- Created by: Zoltán Magyar
- Date: 1956
- Setting and usage: Inter-Romance auxiliary language
- Users: 10 in Hungary (2001)
- Purpose: Constructed language International auxiliary languagezonal auxiliary languageRomanid; ; ;
- Writing system: Latin and Latin alphabet
- Sources: A posteriori, naturalistic, based on the Romance languages

Language codes
- ISO 639-3: None (mis)
- Glottolog: None
- IETF: art-x-romanid

= Romanid =

Constructed language created in 1956

Romanid is a zonal auxiliary language for speakers of Romance languages, intended to be understandable to them without prior study. It was created by the Hungarian language teacher Zoltán Magyar, who published a first version in May 1956 and a second in December 1957. In 1984, he published a phrasebook with a short grammar, in which he presents a slightly more simplified version of the language.

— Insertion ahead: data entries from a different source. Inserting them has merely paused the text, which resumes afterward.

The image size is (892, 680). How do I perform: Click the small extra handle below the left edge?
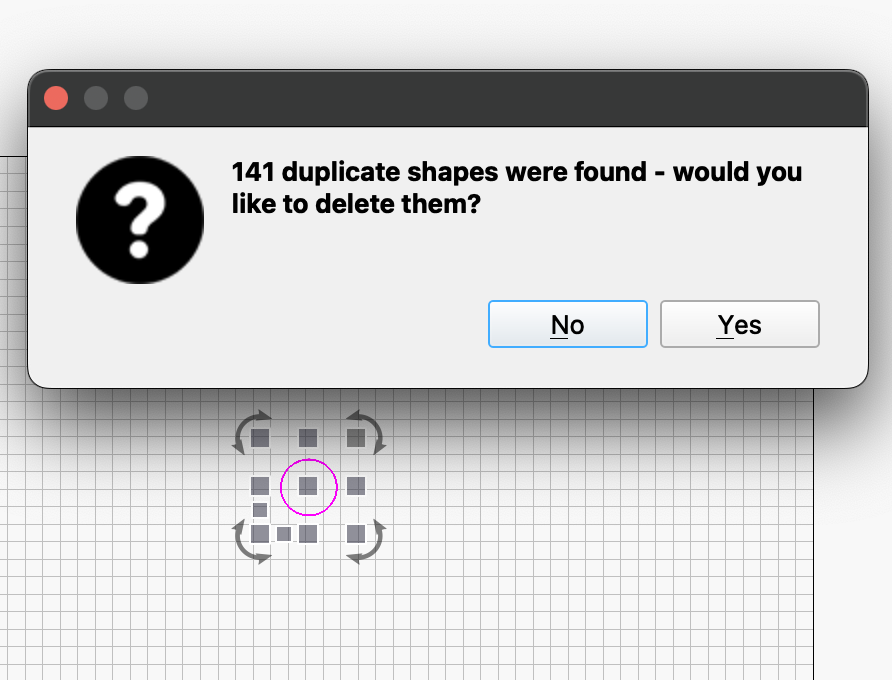click(258, 508)
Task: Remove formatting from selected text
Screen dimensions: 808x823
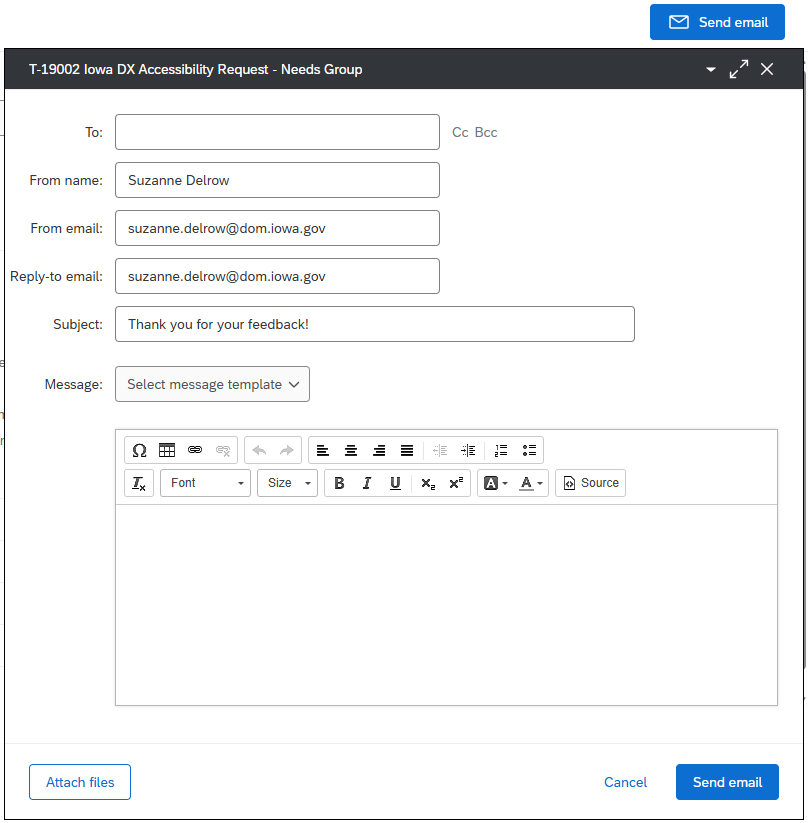Action: [x=139, y=483]
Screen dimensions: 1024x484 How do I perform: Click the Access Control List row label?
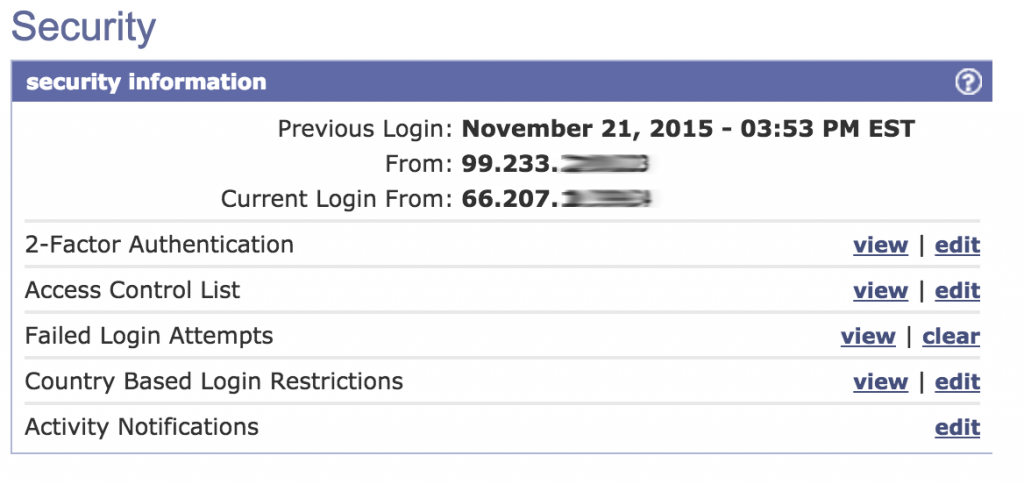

The language is based on the most common word senses in French, Italian, Portuguese and Spanish. It is rare, even in Hungary where it originated. According to the Russian newspaper Trud, Romanid, from a structural point of view, is "considerably simpler and easier to learn than Esperanto."

== Example ==
- (1957 version)
 Moy lingva project nominad Romanid fu publicad ja in may de pasad ano cam scientific studium in hungar lingva...
- (1984 version)
 Mi lingua project nominat Romanid esed publicat ja in may de pasat an cam scientific studio in hungar lingua...
- (translation)
 My language project called Romanid was published already in May of last year as a scientific study in Hungarian...

== Literature ==
- Zoltán Magyar. A Romanid nyelv rövid nyelvtana. Debrecen, 1958.
- Zoltán Magyar, "Mi az interlingvisztika? (A nemzetközi világnyelvekről)". In: Alföld, no. 8, 1965.
- Zoltán Magyar, Romanid. Tájékoztató és társalgási könyv, Kossuth Lajos Tudományegyetem, Debrecen, 1984 (ISBN 963 471 337 8).
- Zsuzsa Varga-Haszonits, "Romanid". In: István Fodor, A világ nyelvei. Akadémiai Kiadó, Budapest, 1999 (ISBN 963 05 7597 3), pp. 1222–1223.